States Advance Legislation for Wildlife Corridors and Crossings
At least seven states are considering legislation to establish wildlife crossings and corridors. New Mexico SB 228, sponsored by Senator Mimi Stewart, would require a wildlife corridor action plan to be created providing guidance for identifying, prioritizing, and maintaining areas for wildlife movement. New Hampshire SB 200, sponsored by Senator David Watters, would require the recognition and protection of wildlife corridors and habitat strongholds as a public good.
Wildlife corridors are a vital and cost-effective way to maintain resilient landscapes for fish and wildlife, to protect watersheds, and to provide outdoor recreation opportunities. Corridors are areas of habitat that connect isolated habitat and allow for ecosystem and genetic connectivity for plants and animals.

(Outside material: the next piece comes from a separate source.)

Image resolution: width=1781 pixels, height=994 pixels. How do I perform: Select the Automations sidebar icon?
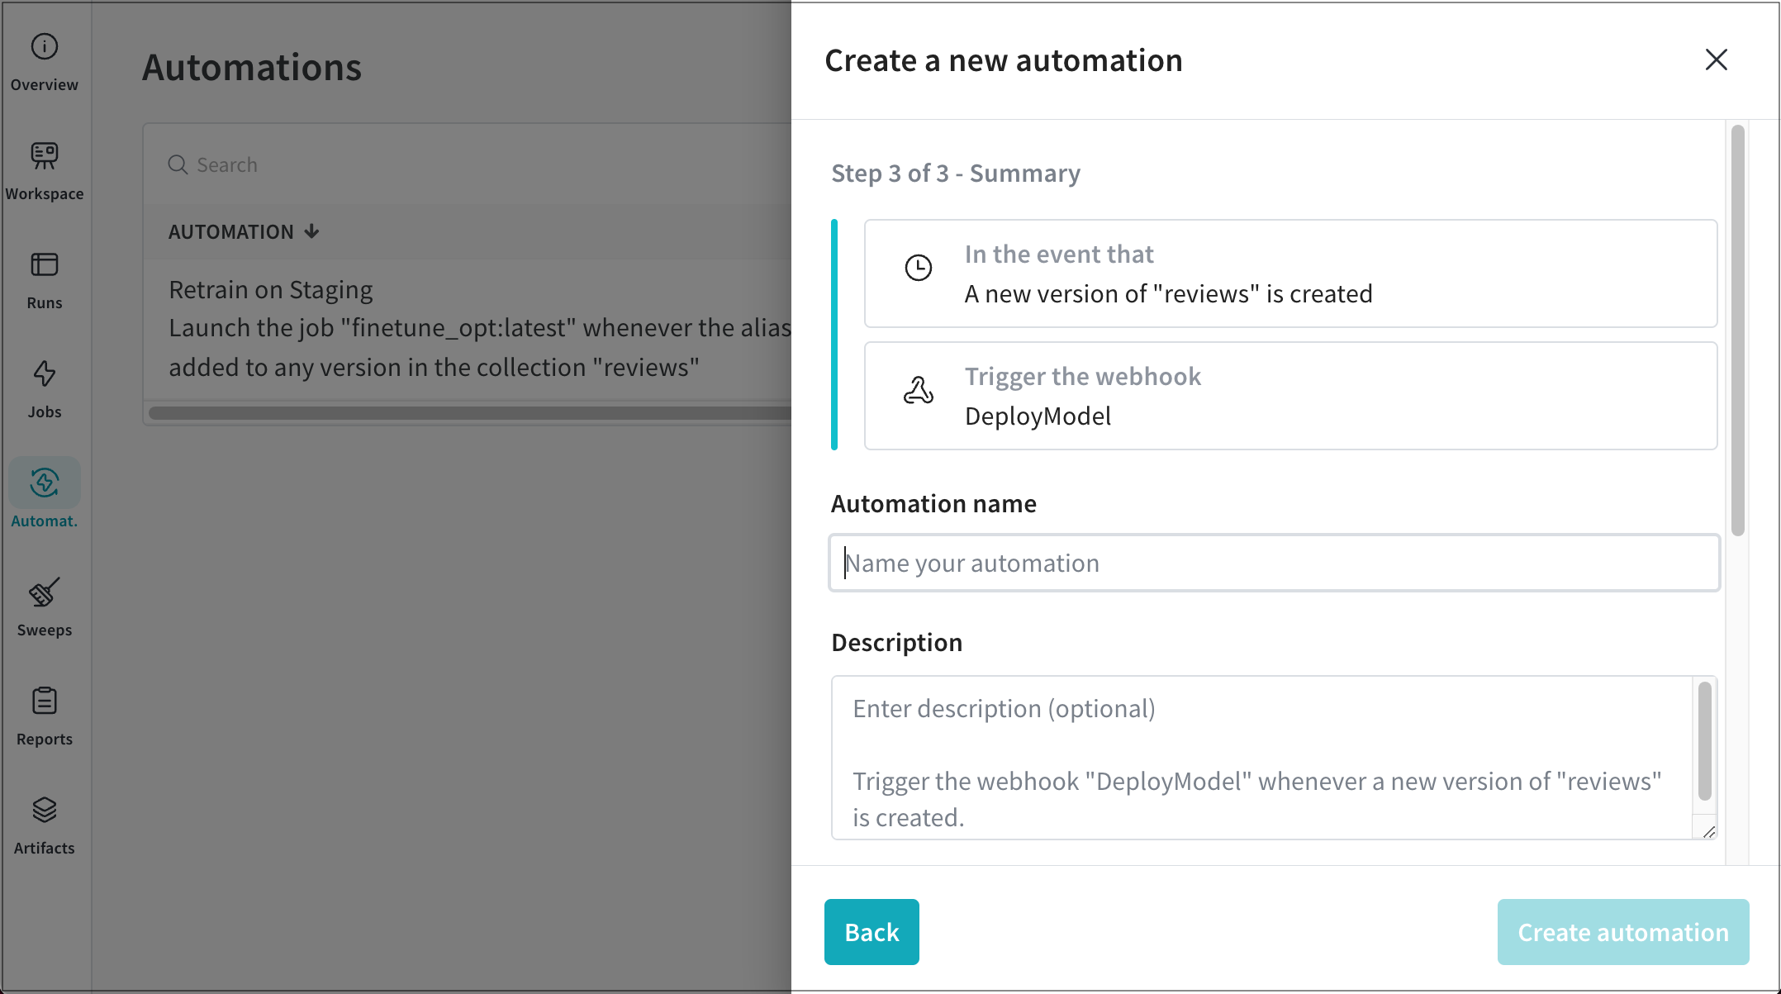(45, 483)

They include crossings over and under highways that prevent wildlife-vehicle collisions.
- HB 2834 would require the Department of Fish and Wildlife to study and develop a Wildlife Corridor and Safe Road Crossing Action Plan to implement wildlife corridors.
- SB 583 would require the Department of Fish and Wildlife to conduct a study regarding potential benchmarks for designation and protection of wildlife corridors.
- HB 2331 would create a Wildlife Corridor Action Plan to assess the connections between core habitat areas, list potential projects to improve such connections, and provide an action plan to complete these projects.
- Other states bills include Wyoming and Washington.